§ **What to work on**
Render the material below as a Markdown table with the columns "Row" and "Line", starting at the line containing "The height and width of the screenshot is (156, 254)." and ending at the line containing "Action: 767,355", both included. Number each row and omit blank lines.

§ **Entries provided**
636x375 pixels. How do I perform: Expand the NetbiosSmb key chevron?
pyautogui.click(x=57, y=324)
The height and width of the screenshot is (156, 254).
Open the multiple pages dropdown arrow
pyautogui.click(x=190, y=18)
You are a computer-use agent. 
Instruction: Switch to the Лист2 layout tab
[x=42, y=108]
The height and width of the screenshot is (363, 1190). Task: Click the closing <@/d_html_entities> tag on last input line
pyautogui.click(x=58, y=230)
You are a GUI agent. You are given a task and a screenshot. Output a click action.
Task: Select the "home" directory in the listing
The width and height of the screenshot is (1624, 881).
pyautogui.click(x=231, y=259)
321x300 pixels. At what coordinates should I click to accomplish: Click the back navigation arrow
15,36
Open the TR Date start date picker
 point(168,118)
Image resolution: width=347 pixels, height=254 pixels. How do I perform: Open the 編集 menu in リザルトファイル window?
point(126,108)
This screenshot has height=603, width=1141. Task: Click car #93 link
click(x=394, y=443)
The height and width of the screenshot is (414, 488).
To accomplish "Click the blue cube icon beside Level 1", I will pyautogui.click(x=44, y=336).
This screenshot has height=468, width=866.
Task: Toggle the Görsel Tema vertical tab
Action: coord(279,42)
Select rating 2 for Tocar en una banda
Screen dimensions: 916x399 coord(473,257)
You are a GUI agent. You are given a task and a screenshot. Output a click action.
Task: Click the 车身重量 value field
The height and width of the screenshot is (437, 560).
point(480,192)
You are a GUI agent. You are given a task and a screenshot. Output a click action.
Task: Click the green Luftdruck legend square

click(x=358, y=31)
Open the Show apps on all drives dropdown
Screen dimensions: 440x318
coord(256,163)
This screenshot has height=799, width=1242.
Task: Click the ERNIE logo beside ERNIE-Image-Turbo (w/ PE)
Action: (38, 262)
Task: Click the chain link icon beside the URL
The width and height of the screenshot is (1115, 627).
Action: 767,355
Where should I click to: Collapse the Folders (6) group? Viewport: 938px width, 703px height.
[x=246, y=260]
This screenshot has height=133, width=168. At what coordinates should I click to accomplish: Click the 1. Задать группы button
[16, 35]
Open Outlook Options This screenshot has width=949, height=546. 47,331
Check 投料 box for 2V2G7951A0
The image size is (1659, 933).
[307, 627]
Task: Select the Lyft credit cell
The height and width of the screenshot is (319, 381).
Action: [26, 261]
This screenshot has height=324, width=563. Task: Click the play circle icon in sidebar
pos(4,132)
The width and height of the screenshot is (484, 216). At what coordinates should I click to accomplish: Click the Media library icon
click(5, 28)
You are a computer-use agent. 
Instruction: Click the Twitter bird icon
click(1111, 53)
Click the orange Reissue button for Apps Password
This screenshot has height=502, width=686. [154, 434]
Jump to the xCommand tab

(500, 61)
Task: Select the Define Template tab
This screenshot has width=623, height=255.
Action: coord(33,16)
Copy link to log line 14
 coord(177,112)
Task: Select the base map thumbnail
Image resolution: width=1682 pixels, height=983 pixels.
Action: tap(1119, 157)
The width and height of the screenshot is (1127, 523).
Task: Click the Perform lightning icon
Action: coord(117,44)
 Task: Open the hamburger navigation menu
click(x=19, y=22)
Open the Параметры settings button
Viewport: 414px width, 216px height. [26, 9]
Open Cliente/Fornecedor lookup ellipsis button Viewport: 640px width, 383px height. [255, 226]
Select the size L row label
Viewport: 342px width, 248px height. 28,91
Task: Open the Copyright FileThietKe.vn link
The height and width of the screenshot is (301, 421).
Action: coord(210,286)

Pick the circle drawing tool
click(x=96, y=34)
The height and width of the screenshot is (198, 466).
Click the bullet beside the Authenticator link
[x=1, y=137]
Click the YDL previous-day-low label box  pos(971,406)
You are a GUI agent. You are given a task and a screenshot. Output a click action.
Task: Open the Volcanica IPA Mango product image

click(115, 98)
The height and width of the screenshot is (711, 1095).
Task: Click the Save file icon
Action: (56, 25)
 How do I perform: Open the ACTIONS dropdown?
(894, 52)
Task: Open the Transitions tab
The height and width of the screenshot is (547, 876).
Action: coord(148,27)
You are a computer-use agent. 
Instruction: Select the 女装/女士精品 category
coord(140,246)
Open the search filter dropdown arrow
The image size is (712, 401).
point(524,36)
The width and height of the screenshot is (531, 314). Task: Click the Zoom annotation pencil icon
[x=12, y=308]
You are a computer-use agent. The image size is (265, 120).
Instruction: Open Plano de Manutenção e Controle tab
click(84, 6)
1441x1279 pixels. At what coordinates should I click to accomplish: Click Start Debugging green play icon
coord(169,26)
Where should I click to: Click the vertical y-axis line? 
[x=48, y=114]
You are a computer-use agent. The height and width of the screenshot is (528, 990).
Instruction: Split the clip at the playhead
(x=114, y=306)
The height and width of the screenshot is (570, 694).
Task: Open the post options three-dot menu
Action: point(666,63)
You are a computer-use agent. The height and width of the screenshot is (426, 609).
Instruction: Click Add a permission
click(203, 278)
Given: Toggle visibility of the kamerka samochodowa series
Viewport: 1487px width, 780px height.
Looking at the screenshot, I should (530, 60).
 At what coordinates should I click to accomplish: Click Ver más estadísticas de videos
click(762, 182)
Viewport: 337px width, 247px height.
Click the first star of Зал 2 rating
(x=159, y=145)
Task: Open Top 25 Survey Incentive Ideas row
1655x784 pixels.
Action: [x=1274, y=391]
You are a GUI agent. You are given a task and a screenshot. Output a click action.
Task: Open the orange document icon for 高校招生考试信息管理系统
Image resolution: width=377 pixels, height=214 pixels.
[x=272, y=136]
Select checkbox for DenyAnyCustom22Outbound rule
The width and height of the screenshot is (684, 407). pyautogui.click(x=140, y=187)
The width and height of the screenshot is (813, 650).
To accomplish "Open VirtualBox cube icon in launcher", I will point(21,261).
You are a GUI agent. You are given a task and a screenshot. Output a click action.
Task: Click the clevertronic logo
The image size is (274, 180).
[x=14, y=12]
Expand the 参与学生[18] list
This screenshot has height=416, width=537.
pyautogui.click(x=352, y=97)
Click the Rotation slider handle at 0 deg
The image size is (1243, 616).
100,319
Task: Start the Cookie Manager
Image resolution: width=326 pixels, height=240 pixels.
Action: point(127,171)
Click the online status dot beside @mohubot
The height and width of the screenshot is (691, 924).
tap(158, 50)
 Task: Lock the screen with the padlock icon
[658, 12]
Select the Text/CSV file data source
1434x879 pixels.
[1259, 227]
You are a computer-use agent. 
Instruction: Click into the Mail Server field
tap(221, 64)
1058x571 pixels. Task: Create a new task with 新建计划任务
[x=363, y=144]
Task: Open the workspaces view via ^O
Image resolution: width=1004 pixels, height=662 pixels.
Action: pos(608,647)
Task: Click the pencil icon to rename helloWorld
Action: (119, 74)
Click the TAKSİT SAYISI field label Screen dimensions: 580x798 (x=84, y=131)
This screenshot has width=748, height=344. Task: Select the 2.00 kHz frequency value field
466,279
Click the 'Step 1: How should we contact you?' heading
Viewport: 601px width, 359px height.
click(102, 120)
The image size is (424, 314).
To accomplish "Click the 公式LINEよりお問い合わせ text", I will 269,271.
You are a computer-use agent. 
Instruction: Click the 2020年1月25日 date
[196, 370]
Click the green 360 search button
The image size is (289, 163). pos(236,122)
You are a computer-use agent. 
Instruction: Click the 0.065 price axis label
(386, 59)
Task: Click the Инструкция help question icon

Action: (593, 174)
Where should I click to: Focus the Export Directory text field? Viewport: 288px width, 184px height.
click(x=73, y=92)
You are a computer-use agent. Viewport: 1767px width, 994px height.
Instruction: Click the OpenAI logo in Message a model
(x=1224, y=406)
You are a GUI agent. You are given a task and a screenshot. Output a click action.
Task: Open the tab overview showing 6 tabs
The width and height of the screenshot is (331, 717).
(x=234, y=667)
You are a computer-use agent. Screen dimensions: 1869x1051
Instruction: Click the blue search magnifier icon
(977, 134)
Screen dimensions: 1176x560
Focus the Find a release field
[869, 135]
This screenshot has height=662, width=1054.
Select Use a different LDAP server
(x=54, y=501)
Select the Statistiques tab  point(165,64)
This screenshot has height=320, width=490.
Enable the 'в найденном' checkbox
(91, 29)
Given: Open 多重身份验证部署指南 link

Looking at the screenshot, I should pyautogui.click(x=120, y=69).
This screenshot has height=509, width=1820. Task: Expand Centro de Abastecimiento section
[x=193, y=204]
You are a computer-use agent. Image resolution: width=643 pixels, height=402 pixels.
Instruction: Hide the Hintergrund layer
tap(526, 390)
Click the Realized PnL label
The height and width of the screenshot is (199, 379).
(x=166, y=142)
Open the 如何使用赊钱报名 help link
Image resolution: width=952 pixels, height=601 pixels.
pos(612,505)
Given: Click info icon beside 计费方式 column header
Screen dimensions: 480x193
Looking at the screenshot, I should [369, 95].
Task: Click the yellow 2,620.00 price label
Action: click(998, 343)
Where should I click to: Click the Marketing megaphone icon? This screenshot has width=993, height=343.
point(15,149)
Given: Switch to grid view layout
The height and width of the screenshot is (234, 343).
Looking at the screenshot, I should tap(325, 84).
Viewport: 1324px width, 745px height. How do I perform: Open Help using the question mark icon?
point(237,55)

§ **Finished answer**
| Row | Line |
|---|---|
| 1 | The height and width of the screenshot is (156, 254). |
| 2 | Open the multiple pages dropdown arrow |
| 3 | pyautogui.click(x=190, y=18) |
| 4 | You are a computer-use agent.  |
| 5 | Instruction: Switch to the Лист2 layout tab |
| 6 | [x=42, y=108] |
| 7 | The height and width of the screenshot is (363, 1190). Task: Click the closing <@/d_html_entities> tag on last input line |
| 8 | pyautogui.click(x=58, y=230) |
| 9 | You are a GUI agent. You are given a task and a screenshot. Output a click action. |
| 10 | Task: Select the "home" directory in the listing |
| 11 | The width and height of the screenshot is (1624, 881). |
| 12 | pyautogui.click(x=231, y=259) |
| 13 | 321x300 pixels. At what coordinates should I click to accomplish: Click the back navigation arrow |
| 14 | 15,36 |
| 15 | Open the TR Date start date picker |
| 16 |  point(168,118) |
| 17 | Image resolution: width=347 pixels, height=254 pixels. How do I perform: Open the 編集 menu in リザルトファイル window? |
| 18 | point(126,108) |
| 19 | This screenshot has height=603, width=1141. Task: Click car #93 link |
| 20 | click(x=394, y=443) |
| 21 | The height and width of the screenshot is (414, 488). |
| 22 | To accomplish "Click the blue cube icon beside Level 1", I will pyautogui.click(x=44, y=336). |
| 23 | This screenshot has height=468, width=866. |
| 24 | Task: Toggle the Görsel Tema vertical tab |
| 25 | Action: coord(279,42) |
| 26 | Select rating 2 for Tocar en una banda |
| 27 | Screen dimensions: 916x399 coord(473,257) |
| 28 | You are a GUI agent. You are given a task and a screenshot. Output a click action. |
| 29 | Task: Click the 车身重量 value field |
| 30 | The height and width of the screenshot is (437, 560). |
| 31 | point(480,192) |
| 32 | You are a GUI agent. You are given a task and a screenshot. Output a click action. |
| 33 | Task: Click the green Luftdruck legend square |
| 34 | click(x=358, y=31) |
| 35 | Open the Show apps on all drives dropdown |
| 36 | Screen dimensions: 440x318 |
| 37 | coord(256,163) |
| 38 | This screenshot has height=799, width=1242. |
| 39 | Task: Click the ERNIE logo beside ERNIE-Image-Turbo (w/ PE) |
| 40 | Action: (38, 262) |
| 41 | Task: Click the chain link icon beside the URL |
| 42 | The width and height of the screenshot is (1115, 627). |
| 43 | Action: 767,355 |